In that sense, “strawberry alignment”, in MIRI’s parlance, is indeed easier than “eudaimonia alignment”.
However...
I’ve been pretty confused about why MIRI thought that corrigibility is easier, and this is exactly why. Imparting corrigibility still requires making the AI care about some very specific conceptions humans have about how their commands should be executed, e. g. “don’t optimize for this too hard” and other DWIMs. But if we can do that, if it understands us well enough to figure out all the subtle implications in our orders, then why can’t we just tell it to “build an utopia” and expect that to go well? It seems like a strawberry-aligned AI should interpret that order faithfully as well… Which is a view that Nate/Eliezer seem not to outright rule out, they talk about “short reflection” sometimes.
But other times “corrigibility” seems to mean a grab-bag of tricks for essentially upper-bounding the damage an AI can inflict, presumably followed by a pivotal act (with a large amount of collateral damage) via this system and then long reflection. On that model, there’s also a meaningful presumed difficulty difference between strawberry alignment and eudaimonia alignment: the former doesn’t require us to be very good at retargeting the AGI at all. But it also seems obviously doomed to me, and not necessarily easier (inasmuch as this flavor of “corrigibility” doesn’t seem like a natural concept at all).

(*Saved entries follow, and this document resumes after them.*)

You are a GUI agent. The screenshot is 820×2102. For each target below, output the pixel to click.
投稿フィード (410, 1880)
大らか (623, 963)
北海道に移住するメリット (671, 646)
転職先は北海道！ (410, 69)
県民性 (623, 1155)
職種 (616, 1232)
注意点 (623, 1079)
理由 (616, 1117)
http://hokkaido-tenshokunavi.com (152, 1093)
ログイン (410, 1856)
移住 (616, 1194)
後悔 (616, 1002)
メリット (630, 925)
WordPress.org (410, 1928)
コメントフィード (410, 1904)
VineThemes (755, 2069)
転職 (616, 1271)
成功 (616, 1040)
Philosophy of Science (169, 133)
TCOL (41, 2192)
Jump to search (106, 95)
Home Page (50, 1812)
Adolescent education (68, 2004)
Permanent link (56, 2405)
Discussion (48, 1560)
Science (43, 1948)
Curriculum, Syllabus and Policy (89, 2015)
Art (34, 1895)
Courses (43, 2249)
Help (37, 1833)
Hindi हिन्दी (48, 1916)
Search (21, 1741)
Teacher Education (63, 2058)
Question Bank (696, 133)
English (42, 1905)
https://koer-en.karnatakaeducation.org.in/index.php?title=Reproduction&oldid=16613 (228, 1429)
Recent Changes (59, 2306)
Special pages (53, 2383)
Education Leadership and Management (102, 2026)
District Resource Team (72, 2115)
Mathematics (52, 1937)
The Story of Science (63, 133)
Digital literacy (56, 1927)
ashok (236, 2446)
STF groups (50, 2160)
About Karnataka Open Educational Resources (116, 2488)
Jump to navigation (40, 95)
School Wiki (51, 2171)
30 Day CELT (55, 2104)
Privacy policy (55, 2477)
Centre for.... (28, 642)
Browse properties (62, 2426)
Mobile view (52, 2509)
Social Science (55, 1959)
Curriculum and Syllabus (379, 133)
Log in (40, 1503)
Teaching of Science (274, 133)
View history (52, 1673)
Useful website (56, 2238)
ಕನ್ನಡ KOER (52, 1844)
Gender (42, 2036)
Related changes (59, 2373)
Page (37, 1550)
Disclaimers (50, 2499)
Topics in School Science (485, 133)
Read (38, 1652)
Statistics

My reading is that you endorse the former type of corrigibility as well, not the latter?
Yes. I also had the “grab-bag of tricks” impression from MIRI’s previous work on the topic, since it was mostly just trying various hacks, and that was also part of why I mostly ignored it. The notion that there’s a True Name to be found here, we’re not just trying hacks, is a big part of why I now have hope for corrigibility.
Interesting—that is actually what I’ve considered to be proper ‘value learning’: correctly locating and pointing to humans and their values in the agent’s learned world model, in a way that naturally survives/updates correctly with world model ontology updates. The agent then has a natural intrinsic motivation to further improve its own understanding of human values (and thus its utility function) simply through the normal curiosity drive for value of information improvement to its world model.
I wasn’t making a definitive statement on what I think people mean when they say “corrigibility”, to be clear. The point I was making is that any implementation of corrigibility that I think is worth trying for necessarily has the “faithfulness” component — i. e., the AI would have to interpret its values/tasks/orders the way they were intended by the order-giver, instead of some other way. Which, in turn, likely requires somehow making it locate humans in its world-model (though likely implemented as “locate the model of [whoever is giving me the order]” in the AI’s utility function, not necessarily referring to [humans] specifically).
And building off that definition, if “value learning” is supposed to mean something different, then I’d define it as pointing at human values not through humans, but directly. I. e., making the AI value the same things that humans value not because it knows that it’s what humans value, but just because.
Again, I don’t necessarily think that it’s what most people mean by these terms most times — I would natively view both approaches to this as something like “value learning” as well. But this discussion started from John (1) differentiating between them, and (2) viewing both approaches as viable. This is just how I’d carve it under these two constraints.